The greatest economic development plan is to invest in a student’s education; therefore, fully funding education in Missouri should be the state’s top priority. Instead tax credits were and because of it, to balance the budget, Governor Nixon cut from our children’s education. Over the last 3 years, Missouri did not fully fund the foundation formula for K-12 education by $23 million in 2009, another $74 million in 2011, and another $177 million in 2012. In total, K-12 education has not received $274 million it should have, according to the state foundation formula. At the same time, over $60 million in cuts were made to transportation funding and $9 million to Parents As Teachers. Furthermore, Missouri’s funding for higher education is also being cut. In 2011, funding decreased by 10% followed by another 7% in 2012, totaling $186.5 million. This means Missouri’s universities and community colleges will have to find ways, most likely through tuition and fee increases, to cover an overall reduction in higher education funding of $306.8 million from the high-water mark of 2010.

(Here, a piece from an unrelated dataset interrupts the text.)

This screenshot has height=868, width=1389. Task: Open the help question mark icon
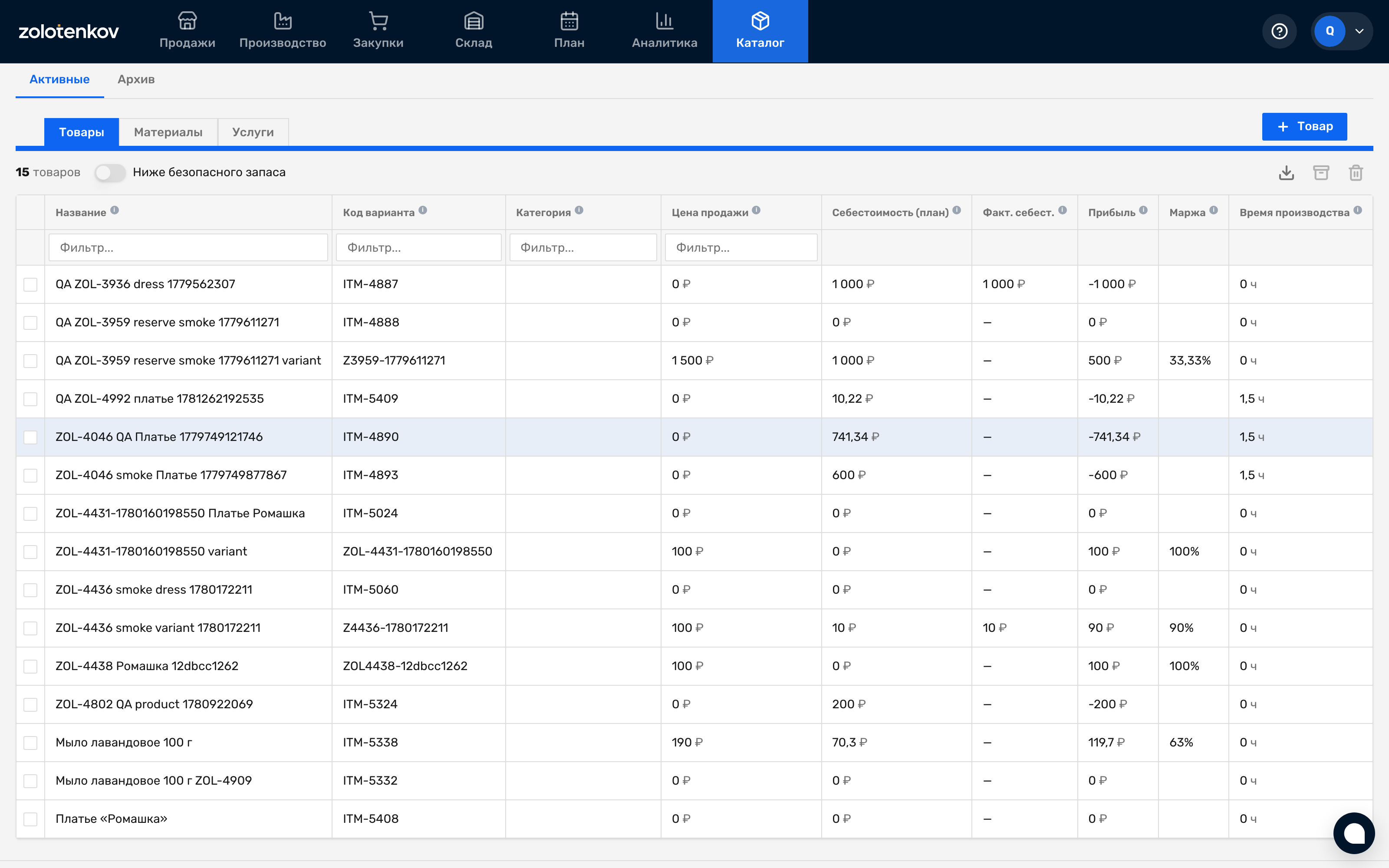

And now after 3 years of massive cuts, in order to budget for the $685 million in projected tax credits, the Governor has proposed even larger cuts for 2013. There he plans to fail to fully fund the foundation formula by whopping $466 million, cut school transportation, eliminate career ladder, and cut parents as teacher. On top of that, he is cutting higher education by another $89 million and more cut in higher education scholarships.

Now is the time to invest in our children’s educational opportunities, not cut them. If tax credits are not changed from the current redistribution of wealth that continues to create real jobs, our children’s education will continue to suffer and so will Missouri’s workforce.

Place a moratorium on Low Income Housing Tax Credits and Historic Preservation: Two of the politicians’ favorite tax credits are Low Income Housing tax credits and Historic Preservation tax credits and it is time to stop these over market payments made to wealthy developers. In state fiscal year 2009, Missouri was first in the nation in historic preservation tax credits spending $186 million dollars and second for the amount of low-income housing tax credits spending $106 million dollars. Yet, according to the U.S. Census Bureau, Missouri was 45th in per capita funding ($194) of higher education and 32nd in per capita funding ($9,216 per pupil) for K-12.

As you consider how poor we fund education, look at how these tax credits are being spent:

· Schultz School Senior Housing project in Cape Girardeau used state Low Income Housing tax credits to rehabilitate 45 housing units. Cost = $372,997 PER UNIT.

· Bethel Ridge Estates in Columbia received $320,476 PER UNIT for 42 units and then was awarded another $339,588 PER UNIT for 42 units for Bethel Ridge Estates II.

· Sycamore Village Apartments in Perryville received $207,500 PER UNIT for 36 units.

· Cape Riverview Apartments 2 in Cape Girardeau received $196,047 PER UNIT for 43 units

· Breezeway Estates in Perryville received $253,333 PER UNIT for 15 units

· West Court Manor in Cape Girardeau received $205,917 PER UNIT for 48 units

· Eagles Landing in East Prairie received $116,000 PER UNIT for 30 units.

· And on and on and on and on…

It is unacceptable that as we spend this amount of your money on tax credits, that according to the Department of Economic Development, you receive only 21 cents for every dollar spent on Historic Preservation tax credits and 11 cents for every dollar spent on Low- Income Housing tax credits. It is clear, these tax credits are not about job creation; they are nothing more than a sleazy political trade for campaign contributions and lobbyist gifts.

After a failed special session last fall that called for new tax credits and tax diversions, it is time that Missouri’s leaders are held accountable for their deplorable spending of hard earned taxpayer dollars and be forced to look at solutions that will create jobs. This plan I offer contains real solutions that create jobs and ensure Missouri is able to meet its obligations education.